START Given entries

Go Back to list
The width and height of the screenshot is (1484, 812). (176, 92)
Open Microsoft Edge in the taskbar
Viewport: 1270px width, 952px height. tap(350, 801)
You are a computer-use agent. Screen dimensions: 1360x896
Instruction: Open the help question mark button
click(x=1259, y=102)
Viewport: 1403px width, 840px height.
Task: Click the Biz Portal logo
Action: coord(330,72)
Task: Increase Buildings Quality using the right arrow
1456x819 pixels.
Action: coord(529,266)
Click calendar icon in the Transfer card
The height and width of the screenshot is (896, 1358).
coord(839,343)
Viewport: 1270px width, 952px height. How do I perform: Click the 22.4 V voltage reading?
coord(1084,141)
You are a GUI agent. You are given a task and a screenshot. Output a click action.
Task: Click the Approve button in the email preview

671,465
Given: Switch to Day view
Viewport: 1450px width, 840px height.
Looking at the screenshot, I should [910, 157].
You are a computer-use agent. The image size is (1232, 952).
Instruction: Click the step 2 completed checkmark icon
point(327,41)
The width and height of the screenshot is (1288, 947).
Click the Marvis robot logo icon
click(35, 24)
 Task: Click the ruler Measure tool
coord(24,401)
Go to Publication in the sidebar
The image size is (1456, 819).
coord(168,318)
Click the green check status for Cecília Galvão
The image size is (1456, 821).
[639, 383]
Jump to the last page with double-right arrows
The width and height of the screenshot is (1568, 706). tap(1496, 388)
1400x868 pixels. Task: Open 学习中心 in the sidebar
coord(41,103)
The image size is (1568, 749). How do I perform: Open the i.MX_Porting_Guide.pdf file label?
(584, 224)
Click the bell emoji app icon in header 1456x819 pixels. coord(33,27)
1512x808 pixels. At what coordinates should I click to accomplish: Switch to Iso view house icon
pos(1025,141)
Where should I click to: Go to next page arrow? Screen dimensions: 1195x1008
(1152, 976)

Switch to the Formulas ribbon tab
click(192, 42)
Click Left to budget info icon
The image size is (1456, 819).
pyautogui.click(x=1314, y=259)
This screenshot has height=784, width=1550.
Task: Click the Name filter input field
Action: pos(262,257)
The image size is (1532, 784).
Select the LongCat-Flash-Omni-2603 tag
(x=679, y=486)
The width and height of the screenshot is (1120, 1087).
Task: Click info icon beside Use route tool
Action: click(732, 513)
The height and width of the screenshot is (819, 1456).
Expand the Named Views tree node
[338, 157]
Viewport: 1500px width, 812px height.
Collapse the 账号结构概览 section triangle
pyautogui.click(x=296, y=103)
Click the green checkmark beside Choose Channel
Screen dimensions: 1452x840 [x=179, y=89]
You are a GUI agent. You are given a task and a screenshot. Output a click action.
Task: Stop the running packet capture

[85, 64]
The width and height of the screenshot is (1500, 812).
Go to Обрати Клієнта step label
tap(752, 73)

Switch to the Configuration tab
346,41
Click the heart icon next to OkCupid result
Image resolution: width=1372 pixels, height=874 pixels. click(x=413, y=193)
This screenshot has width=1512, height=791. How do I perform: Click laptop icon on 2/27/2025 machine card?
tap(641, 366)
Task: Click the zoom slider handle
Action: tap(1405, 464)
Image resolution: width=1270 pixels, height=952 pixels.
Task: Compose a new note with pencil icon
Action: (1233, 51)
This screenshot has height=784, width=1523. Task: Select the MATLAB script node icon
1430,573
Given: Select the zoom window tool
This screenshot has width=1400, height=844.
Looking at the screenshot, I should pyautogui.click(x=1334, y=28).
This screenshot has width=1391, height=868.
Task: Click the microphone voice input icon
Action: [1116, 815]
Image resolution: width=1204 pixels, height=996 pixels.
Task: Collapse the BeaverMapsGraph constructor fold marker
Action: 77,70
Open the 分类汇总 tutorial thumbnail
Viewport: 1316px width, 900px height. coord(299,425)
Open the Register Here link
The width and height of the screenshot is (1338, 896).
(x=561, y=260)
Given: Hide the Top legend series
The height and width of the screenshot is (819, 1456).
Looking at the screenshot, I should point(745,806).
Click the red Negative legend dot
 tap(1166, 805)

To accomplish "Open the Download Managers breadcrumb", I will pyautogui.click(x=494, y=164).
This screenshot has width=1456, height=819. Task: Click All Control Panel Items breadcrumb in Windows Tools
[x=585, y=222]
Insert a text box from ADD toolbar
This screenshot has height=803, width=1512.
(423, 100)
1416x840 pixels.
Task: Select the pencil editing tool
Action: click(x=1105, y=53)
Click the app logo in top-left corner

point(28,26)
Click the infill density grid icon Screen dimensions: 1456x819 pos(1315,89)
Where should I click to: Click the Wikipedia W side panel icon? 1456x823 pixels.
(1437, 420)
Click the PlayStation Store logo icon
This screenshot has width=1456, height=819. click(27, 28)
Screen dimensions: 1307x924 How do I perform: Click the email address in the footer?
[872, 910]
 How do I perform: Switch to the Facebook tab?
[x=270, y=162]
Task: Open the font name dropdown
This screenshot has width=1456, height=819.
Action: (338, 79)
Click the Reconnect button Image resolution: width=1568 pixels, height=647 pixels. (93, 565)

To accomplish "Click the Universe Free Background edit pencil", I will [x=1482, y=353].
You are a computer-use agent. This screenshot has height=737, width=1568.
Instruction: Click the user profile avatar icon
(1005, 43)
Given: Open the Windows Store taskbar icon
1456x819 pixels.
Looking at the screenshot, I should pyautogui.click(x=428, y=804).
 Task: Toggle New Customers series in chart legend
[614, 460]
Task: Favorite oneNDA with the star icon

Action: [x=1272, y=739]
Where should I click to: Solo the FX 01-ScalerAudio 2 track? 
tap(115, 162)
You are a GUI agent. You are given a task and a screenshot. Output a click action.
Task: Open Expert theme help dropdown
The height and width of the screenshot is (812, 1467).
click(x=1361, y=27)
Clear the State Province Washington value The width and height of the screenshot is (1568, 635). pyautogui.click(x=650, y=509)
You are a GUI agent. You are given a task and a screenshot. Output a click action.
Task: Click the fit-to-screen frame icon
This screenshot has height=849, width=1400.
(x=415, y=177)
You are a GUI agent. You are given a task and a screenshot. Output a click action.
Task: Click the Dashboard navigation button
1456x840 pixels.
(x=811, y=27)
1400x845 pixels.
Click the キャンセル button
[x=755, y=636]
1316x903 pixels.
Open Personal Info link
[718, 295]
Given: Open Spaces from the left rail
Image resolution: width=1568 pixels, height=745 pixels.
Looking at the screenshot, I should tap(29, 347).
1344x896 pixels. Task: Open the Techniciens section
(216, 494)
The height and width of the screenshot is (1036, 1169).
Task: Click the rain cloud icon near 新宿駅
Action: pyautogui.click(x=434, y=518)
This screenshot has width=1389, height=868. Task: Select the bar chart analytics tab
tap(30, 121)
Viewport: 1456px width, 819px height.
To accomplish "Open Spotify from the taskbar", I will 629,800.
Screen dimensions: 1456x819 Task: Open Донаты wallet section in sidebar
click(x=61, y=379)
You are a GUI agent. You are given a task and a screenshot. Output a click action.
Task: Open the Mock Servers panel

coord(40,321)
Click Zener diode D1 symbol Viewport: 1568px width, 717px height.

END Given entries

The problem: A single number is the whole answer: the tally of lines above that contain "dropdown".

Result for this exercise: 2